Over de portretkunst bestaat voorts zeer weinig specifieke literatuur. Om de wereld achter de zakelijke verf wat beter te leren kennen, sprak Trends met twee totaal verschillende kunstenaars, Louis Van Gorp en Karl Meersman. Beiden hebben één zaak gemeen: hun grondige kennis van de bedrijfswereld.

Zoals barokmuziek van Bach

Louis Van Gorp volgde in Antwerpen een speciale opleiding portretschilderen. Sinds de jaren vijftig heeft hij altijd portretten geschilderd. Van Gorp (68) kreeg zijn eerste echte opdracht van koningin Paola in 1993. Hij moest een portret van koning Albert II schilderen.

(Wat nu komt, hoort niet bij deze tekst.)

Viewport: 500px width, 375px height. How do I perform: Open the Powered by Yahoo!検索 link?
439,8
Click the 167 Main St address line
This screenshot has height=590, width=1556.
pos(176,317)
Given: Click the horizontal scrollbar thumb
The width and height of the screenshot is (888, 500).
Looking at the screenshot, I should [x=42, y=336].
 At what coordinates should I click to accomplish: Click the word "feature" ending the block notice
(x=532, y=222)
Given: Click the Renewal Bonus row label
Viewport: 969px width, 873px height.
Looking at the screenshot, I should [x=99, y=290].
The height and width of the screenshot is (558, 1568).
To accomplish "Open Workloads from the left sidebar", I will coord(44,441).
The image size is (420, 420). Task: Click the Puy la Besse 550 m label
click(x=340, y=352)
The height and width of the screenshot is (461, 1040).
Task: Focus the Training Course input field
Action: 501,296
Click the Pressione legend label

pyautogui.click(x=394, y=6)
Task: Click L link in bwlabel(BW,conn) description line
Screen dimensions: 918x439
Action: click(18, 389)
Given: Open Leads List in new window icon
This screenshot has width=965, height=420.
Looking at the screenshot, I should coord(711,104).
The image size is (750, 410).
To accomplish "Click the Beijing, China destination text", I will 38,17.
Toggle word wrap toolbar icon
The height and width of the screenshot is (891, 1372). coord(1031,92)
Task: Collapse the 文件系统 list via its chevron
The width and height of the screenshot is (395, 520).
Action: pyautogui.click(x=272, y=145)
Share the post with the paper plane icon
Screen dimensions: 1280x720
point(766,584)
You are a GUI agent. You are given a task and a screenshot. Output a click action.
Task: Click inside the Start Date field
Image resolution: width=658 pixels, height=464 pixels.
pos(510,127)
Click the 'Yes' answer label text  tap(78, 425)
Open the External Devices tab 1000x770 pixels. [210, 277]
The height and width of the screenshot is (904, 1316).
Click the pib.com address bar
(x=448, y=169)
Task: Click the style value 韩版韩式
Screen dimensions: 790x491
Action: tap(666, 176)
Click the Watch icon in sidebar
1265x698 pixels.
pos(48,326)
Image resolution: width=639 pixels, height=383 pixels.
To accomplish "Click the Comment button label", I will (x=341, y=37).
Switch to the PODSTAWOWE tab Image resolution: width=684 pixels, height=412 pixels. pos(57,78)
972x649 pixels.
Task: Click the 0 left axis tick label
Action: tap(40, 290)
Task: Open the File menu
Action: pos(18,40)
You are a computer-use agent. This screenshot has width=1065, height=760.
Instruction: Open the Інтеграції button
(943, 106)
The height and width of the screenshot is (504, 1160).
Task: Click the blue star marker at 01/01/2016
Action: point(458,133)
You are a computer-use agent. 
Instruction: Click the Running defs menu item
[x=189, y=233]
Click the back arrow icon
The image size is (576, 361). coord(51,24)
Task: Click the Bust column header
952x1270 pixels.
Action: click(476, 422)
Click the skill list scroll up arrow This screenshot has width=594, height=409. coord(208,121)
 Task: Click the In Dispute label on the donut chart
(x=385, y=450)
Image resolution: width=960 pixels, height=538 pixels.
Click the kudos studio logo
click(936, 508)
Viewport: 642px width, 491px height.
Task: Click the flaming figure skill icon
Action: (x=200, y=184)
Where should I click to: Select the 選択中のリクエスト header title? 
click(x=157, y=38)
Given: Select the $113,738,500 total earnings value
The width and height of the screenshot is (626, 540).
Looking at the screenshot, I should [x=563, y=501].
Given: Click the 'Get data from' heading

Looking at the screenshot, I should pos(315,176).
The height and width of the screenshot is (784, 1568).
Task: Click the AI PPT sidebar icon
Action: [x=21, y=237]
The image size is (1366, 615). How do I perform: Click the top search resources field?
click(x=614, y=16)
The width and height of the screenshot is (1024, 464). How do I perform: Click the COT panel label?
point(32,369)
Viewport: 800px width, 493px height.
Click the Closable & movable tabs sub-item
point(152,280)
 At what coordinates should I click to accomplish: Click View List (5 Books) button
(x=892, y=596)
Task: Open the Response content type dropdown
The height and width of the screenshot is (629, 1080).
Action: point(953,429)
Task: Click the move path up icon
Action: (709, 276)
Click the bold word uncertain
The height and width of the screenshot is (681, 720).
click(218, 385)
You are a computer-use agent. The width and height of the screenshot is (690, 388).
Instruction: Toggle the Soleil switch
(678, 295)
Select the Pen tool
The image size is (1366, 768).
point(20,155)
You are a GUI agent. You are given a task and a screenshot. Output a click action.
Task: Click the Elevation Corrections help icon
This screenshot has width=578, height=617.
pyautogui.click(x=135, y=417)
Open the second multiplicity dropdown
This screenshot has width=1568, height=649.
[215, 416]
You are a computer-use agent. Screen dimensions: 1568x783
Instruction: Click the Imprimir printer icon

Sindsdien zijn de bestellingen blijven binnenstromen. Er volgden nog vier andere portretten van de koning. Voorts heeft hij de voorzitter van de senaat, Frank Swaelen, aan het canvas toevertrouwd en op dit moment is hij bezig met een schilderij van koningin Paola (naar het schijnt kan ze moeilijk stilzitten) en van de nieuwe groothertogen van Luxemburg. Ook zakenlui hebben een beroep op hem gedaan: eerst was er Fred Chaffart van de vroegere Generale Bank en daarna François Narmon van Dexia. U wilt een idee van de prijs? Een schilderij van 100 x 80 cm kost 250.000 frank bij Van Gorp.

De schilder werkt bijna altijd naar model. Hij gebruikt zelden foto’s, soms wat schetsen.

Van Gorp is een groot bewonderaar van James Ensor en hij is een controversieel persoon: “Men heeft vaak kritiek op mij”, zegt hij. Welke stijl heeft hij eigenlijk? Eén zaak is zeker: hij schildert figuratief. Maar toch… “Ik ben expressief zonder expressionist te zijn”, verklaart Van Gorp, die toegeeft ook vandaag nog de kracht van het impressionisme te gebruiken, ook nu die stroming al lang voorbij is, “een stijl waarvan Rubens de voorloper was en waarvan de boodschap nog steeds niet tot volle ontwikkeling is gekomen”. Van Gorp is op zoek naar de psyche die verder reikt en dieper gaat dan het moment zelf: “Een beetje zoals de barokmuziek van Bach of zoals een schilderij van Rembrandt“. Voor Van Gorp is gelijkenis een absolute noodzaak. De expressie en het typische karakter van een persoon zijn van primordiaal belang, wanneer hij iemands portret schildert. Eigenlijk laat hij zijn eerste indrukken rijpen. Van zichzelf zegt hij dat hij eerder “pittoresk dan grafisch” is.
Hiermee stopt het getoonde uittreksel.